◆ Entries provided
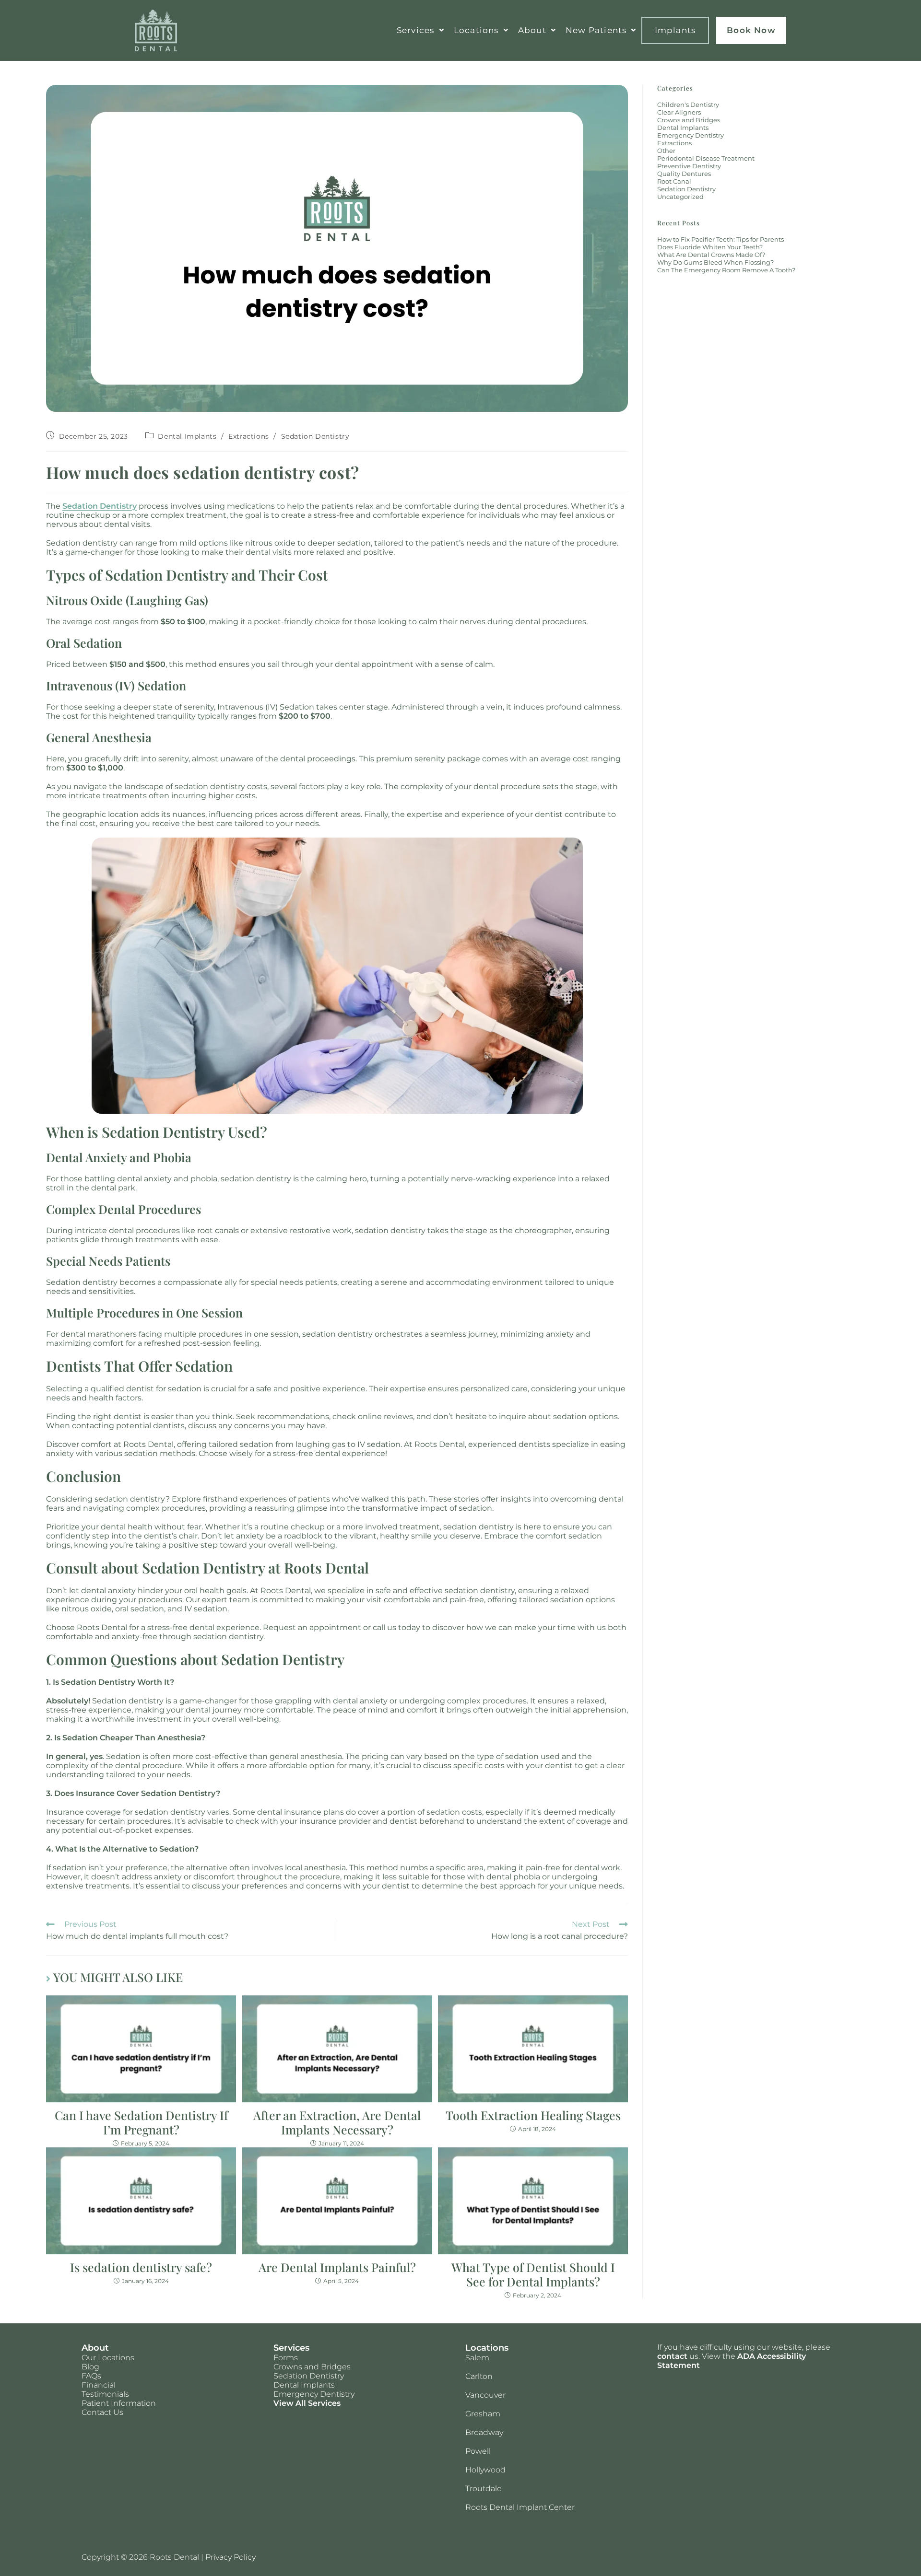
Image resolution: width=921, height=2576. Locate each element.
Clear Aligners (679, 112)
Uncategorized (680, 196)
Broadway (484, 2432)
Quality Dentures (684, 173)
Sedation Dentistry (315, 436)
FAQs (91, 2375)
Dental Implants (187, 436)
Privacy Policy (230, 2557)
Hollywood (485, 2469)
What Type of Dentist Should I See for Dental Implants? (533, 2274)
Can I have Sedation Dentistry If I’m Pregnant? (141, 2122)
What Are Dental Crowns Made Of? (711, 254)
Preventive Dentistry (689, 166)
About (532, 30)
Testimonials (105, 2394)
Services (416, 30)
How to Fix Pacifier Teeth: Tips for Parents (720, 239)
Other (666, 150)
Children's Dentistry (688, 104)
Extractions (248, 436)
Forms (285, 2357)
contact (672, 2356)
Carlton (479, 2376)
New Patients (596, 30)
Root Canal (674, 181)
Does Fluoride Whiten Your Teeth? (710, 247)
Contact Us (102, 2412)
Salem (477, 2357)
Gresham (482, 2413)
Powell (478, 2451)
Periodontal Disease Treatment (706, 158)
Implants (675, 30)
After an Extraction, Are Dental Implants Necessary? (337, 2122)
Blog (90, 2366)
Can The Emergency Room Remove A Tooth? (726, 270)
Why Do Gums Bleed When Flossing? (715, 262)
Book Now (751, 30)
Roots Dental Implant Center (520, 2507)
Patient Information (119, 2403)
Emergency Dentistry (690, 135)
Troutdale (483, 2488)
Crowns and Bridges (688, 120)
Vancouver (485, 2395)
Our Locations (108, 2357)
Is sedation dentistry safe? (141, 2267)
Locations (476, 30)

◆ What the task requires
Starting at the first line of the entries, restate word for word everything through the line that holds "Can The Emergency", both ends included, but omit any pictures.

◆ Output of the task
Image resolution: width=921, height=2576. Locate each element.
Clear Aligners (679, 112)
Uncategorized (680, 196)
Broadway (484, 2432)
Quality Dentures (684, 173)
Sedation Dentistry (315, 436)
FAQs (91, 2375)
Dental Implants (187, 436)
Privacy Policy (230, 2557)
Hollywood (485, 2469)
What Type of Dentist Should I See for Dental Implants? (533, 2274)
Can I have Sedation Dentistry If I’m Pregnant? (141, 2122)
What Are Dental Crowns Made Of? (711, 254)
Preventive Dentistry (689, 166)
About (532, 30)
Testimonials (105, 2394)
Services (416, 30)
How to Fix Pacifier Teeth: Tips for Parents (720, 239)
Other (666, 150)
Children's Dentistry (688, 104)
Extractions (248, 436)
Forms (285, 2357)
contact (672, 2356)
Carlton (479, 2376)
New Patients (596, 30)
Root Canal (674, 181)
Does Fluoride Whiten Your Teeth? (710, 247)
Contact Us (102, 2412)
Salem (477, 2357)
Gresham (482, 2413)
Powell (478, 2451)
Periodontal Disease Treatment (706, 158)
Implants (675, 30)
After an Extraction, Are Dental Implants Necessary? (337, 2122)
Blog (90, 2366)
Can The Emergency Room Remove A Tooth? (726, 270)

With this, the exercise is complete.